William Hudnut reduces housing to a human storage problem with his crass advocacy of living in shipping containers.

His is architectural response to population growth is neither humane, innovative, nor affordable.

Now don't get me wrong. Technically there are interesting architectural and structural things that can be done with shipping containers. Will McClean at the University of Westminster School of Architecturec has produced "Quik-Build - Adam Kalkin's ABC of Container Architecture", available on www.bibliothequemclean.com. Adam Kalkin has appreciated that containers as rooms are limited because they measure 8foot, or 2.4m in width. This is a monastic cell of a space for living accommodation. Kalkin's solution is to use containers to span over and enclose open plan spaces, limiting the activities in the containers to service areas and small bedrooms.

The mean widths of containers are unfortunately encouraged by Britain's green architects and engineers. Many have wanted to find a stackable secondary use for the many containers that deliver manufactured goods from China to Britain, but have little to take on the return trip. Their "environmental solution" is to try to fill them with poor people wanting a home.

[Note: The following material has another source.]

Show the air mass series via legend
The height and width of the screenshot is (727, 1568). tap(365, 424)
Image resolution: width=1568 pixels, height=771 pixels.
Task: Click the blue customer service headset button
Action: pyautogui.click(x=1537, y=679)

This is 1foot or 300mm meaner than the advocates of architecture made from portakabin type structures. 9 foot or 2.7m wide road deliverable units are just about enough for a bed length, with space to get round the bottom of the bed. But they are still mean. They are also invariably more expensive than building a structure on site laboriously. Brick and block can cost £800/m2, while Britain's experience of architect and engineer designed volumetric accommodation is that is costs a deal more. The momentum for such prefabs in Britain, promoted by the likes of the Building Research Establishment as "modern methods of construction" was soon lost when it became obvious that the cost of construction was secondary to British land prices, and that new housing production in Britain was actively frustrated by the government owned planning system. There was no way to gain economies of scale from the mass manufacture of larger units industrially "modularised" and "podularised" to provide wider and taller living space for less cost per square metre on plan.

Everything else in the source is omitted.